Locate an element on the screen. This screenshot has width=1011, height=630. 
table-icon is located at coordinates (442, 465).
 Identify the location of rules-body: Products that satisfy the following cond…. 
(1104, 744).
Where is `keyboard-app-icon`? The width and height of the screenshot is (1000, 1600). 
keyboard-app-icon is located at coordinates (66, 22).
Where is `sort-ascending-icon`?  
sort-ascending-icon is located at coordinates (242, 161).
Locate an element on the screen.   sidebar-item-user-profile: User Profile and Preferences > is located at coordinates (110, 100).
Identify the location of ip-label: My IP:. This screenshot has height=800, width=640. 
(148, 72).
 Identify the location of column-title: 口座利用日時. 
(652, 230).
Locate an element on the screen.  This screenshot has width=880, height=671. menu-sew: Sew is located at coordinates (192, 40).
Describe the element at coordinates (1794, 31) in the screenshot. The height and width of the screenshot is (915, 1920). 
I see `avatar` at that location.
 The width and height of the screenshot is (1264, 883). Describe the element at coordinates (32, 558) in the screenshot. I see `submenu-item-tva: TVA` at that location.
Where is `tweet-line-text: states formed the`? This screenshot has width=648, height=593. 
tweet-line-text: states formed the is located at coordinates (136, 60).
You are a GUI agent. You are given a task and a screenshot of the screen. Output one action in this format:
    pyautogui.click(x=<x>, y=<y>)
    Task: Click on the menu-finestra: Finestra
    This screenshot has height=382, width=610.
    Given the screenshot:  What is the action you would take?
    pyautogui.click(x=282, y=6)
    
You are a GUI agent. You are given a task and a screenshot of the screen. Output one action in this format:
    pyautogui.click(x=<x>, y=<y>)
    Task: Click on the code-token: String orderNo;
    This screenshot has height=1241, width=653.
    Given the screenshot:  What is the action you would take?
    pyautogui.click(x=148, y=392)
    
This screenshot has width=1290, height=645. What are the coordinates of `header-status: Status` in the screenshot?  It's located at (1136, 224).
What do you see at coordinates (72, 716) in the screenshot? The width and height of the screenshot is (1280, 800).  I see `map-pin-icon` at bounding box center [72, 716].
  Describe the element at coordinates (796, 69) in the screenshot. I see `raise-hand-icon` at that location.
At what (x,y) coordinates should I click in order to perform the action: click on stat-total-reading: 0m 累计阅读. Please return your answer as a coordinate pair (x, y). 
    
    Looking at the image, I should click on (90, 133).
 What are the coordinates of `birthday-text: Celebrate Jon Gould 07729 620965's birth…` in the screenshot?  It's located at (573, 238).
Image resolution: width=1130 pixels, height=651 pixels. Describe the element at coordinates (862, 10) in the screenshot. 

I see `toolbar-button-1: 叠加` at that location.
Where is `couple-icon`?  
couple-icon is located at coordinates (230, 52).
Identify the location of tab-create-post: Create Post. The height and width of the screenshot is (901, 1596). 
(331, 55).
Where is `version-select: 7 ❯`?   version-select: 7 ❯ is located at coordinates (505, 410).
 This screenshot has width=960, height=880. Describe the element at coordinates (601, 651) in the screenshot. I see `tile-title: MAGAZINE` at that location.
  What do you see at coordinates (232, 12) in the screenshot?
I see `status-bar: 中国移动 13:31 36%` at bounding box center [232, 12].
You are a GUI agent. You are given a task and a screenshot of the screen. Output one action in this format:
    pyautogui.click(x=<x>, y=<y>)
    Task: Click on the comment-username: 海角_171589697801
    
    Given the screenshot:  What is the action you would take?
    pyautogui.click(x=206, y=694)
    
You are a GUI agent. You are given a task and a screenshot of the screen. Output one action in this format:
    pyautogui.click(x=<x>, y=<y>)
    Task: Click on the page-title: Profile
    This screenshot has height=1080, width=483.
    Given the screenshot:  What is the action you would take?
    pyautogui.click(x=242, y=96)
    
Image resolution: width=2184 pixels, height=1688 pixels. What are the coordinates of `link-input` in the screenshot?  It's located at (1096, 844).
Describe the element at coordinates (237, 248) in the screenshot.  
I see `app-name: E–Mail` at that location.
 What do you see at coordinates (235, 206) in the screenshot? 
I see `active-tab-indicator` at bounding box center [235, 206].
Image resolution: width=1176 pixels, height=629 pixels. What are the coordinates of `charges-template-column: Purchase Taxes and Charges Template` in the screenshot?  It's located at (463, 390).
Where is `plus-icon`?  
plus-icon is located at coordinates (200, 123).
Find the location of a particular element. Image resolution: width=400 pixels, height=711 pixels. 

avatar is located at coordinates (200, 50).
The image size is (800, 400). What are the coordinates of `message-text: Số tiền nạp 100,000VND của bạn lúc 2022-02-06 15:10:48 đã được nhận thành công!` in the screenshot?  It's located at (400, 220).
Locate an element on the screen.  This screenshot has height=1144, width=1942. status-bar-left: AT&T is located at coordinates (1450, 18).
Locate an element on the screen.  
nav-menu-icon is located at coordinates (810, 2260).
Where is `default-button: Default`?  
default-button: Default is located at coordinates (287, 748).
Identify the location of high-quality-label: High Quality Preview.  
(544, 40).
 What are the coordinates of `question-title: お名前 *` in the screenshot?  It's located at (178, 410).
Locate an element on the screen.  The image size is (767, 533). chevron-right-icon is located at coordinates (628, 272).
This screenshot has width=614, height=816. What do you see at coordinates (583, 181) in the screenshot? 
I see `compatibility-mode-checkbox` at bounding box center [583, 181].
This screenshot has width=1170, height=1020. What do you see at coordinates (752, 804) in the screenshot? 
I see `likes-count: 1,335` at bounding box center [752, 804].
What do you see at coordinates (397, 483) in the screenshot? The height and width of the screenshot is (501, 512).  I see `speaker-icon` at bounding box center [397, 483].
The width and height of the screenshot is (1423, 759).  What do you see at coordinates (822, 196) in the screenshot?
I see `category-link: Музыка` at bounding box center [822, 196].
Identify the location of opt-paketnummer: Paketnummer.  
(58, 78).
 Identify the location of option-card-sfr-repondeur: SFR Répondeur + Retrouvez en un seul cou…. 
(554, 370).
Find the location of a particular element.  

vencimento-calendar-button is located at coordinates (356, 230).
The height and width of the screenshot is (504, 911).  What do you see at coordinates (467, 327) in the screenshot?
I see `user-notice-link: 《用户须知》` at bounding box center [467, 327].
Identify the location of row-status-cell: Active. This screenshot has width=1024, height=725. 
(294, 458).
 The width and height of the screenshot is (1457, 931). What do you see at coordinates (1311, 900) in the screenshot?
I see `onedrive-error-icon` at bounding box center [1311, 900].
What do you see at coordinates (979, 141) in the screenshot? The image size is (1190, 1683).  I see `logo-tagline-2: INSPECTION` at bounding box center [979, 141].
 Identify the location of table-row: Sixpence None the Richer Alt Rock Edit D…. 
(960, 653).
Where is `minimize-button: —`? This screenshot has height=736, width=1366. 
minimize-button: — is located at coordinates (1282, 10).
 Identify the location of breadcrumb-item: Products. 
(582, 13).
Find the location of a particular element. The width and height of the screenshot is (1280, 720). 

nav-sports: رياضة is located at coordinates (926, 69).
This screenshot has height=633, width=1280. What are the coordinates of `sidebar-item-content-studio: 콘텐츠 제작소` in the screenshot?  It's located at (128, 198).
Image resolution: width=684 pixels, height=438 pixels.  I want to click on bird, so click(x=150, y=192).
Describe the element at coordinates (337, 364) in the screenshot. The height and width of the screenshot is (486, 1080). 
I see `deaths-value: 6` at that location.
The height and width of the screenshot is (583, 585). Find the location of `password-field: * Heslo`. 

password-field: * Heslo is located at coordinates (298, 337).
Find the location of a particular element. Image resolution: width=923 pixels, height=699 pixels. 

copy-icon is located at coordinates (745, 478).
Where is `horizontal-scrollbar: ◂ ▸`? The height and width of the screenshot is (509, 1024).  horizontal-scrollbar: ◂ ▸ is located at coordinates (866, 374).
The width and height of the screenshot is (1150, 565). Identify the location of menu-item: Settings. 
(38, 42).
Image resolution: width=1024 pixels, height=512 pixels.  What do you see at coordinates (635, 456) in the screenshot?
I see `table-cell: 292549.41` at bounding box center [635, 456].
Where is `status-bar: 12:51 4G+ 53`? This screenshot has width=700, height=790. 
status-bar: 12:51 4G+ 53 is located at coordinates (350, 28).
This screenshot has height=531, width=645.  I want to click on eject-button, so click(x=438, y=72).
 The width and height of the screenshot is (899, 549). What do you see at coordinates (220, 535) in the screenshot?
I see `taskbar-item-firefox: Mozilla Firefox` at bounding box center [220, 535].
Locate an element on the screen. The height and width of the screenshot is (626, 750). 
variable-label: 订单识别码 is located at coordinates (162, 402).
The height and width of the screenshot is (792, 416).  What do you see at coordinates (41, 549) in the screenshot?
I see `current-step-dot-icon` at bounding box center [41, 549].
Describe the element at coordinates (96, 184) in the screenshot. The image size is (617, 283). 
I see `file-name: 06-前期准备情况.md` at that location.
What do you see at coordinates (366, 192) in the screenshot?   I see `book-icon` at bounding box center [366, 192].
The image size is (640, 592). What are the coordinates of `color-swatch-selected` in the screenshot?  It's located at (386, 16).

Task details ▸ Rewrite the rows from the very first one down to the line containing "(1104, 744).", changing "Identify" to "Find" and leaving everything else the same. Give back only those lines.

Exercise answer ▸
Locate an element on the screen. This screenshot has width=1011, height=630. 
table-icon is located at coordinates (442, 465).
 Find the location of rules-body: Products that satisfy the following cond…. 
(1104, 744).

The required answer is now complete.